##### DATA SUPPLIED
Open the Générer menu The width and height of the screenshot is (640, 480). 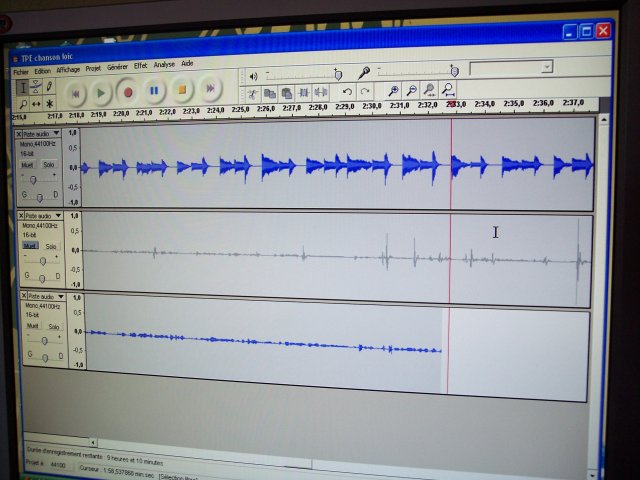(x=117, y=67)
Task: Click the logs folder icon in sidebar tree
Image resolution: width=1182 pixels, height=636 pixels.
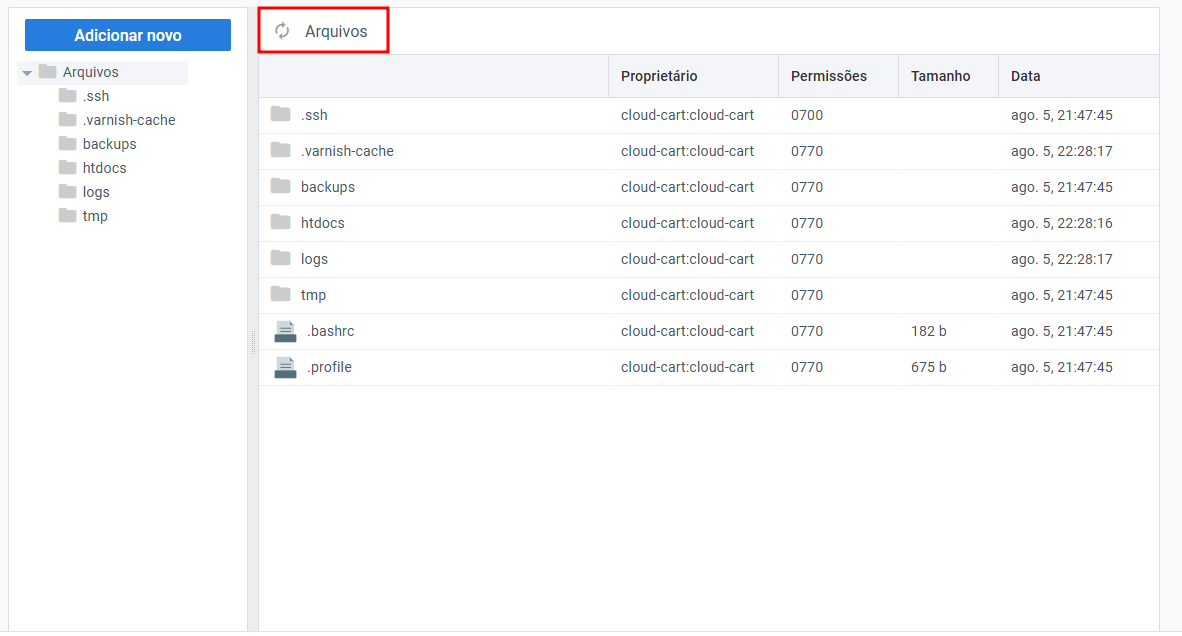Action: click(x=68, y=191)
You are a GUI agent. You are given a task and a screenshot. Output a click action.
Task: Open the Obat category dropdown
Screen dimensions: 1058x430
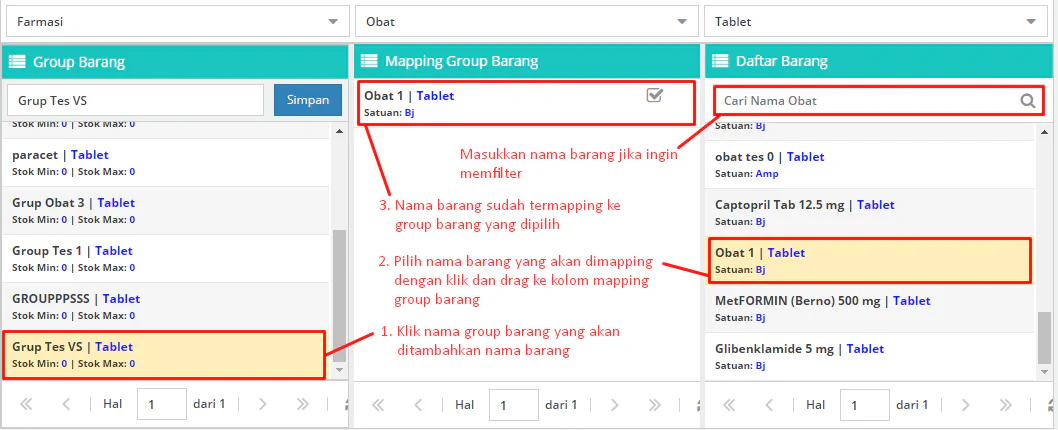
##########
EXERCISE TASK:
Rewrite the records as a Markdown table, from the line containing "Task: Click the" through the end of the records. Use a "Row" column for the row number and a "Line" column for the text, skip blank lines, and omit the pictures.

RESPONSE:
| Row | Line |
|---|---|
| 1 | Task: Click the logs folder icon in sidebar tree |
| 2 | Image resolution: width=1182 pixels, height=636 pixels. |
| 3 | Action: click(x=68, y=191) |
| 4 | You are a GUI agent. You are given a task and a screenshot. Output a click action. |
| 5 | Task: Open the Obat category dropdown |
| 6 | Screen dimensions: 1058x430 |